WHAT IS BEING ASKED —
Reproduce only the lines of the material below that start at the line containing "The height and" and stop at the line containing "Click the Get De.Fi Shields button". Keep both end lines.

Segment Start: DATA EXCERPTS

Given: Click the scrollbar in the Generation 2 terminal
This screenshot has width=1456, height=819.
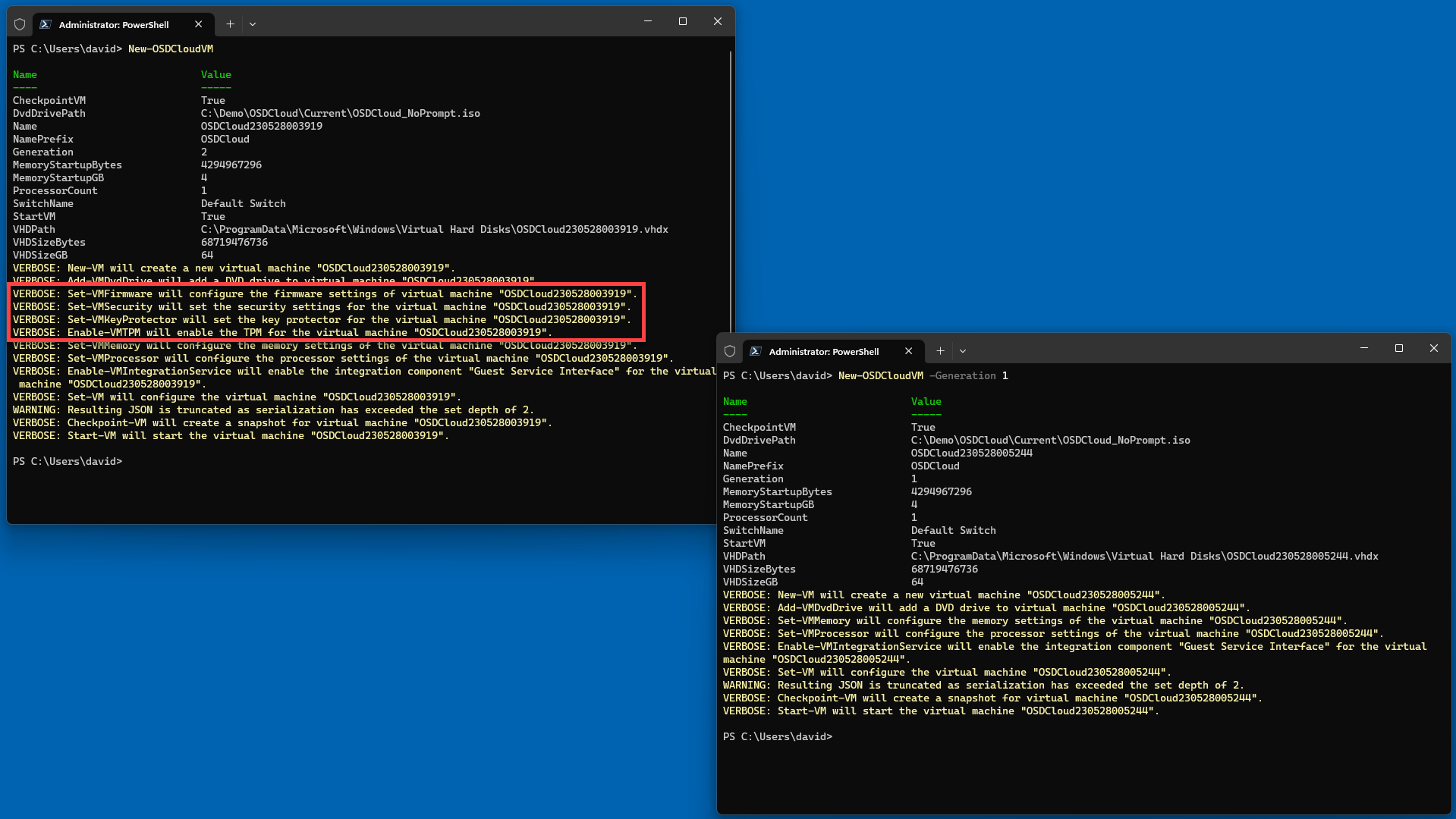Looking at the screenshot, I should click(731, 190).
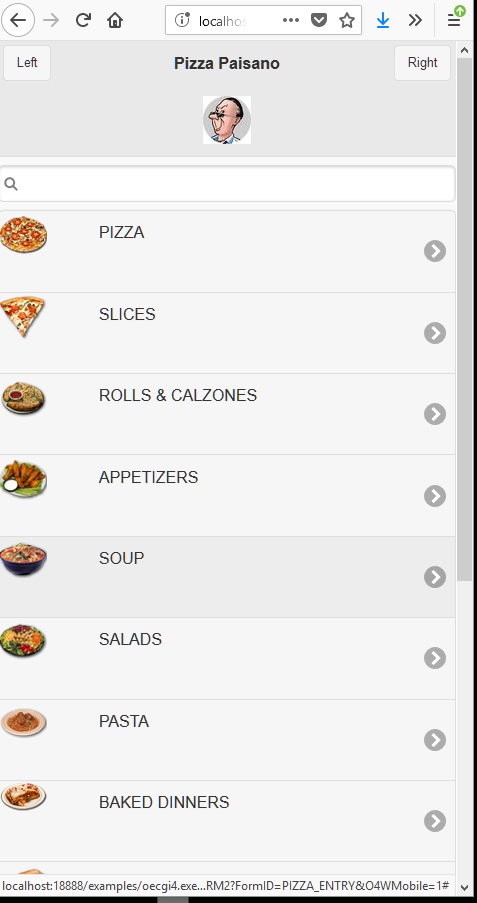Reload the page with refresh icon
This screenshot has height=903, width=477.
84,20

Segment End: DATA EXCERPTS
Segment Start: DATA EXCERPTS

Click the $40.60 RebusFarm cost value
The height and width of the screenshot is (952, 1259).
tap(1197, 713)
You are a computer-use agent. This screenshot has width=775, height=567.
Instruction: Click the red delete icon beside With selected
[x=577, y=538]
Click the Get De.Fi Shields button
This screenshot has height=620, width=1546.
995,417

Segment End: DATA EXCERPTS

EXPECTED OUTPUT —
The height and width of the screenshot is (952, 1259).
tap(1197, 713)
You are a computer-use agent. This screenshot has width=775, height=567.
Instruction: Click the red delete icon beside With selected
[x=577, y=538]
Click the Get De.Fi Shields button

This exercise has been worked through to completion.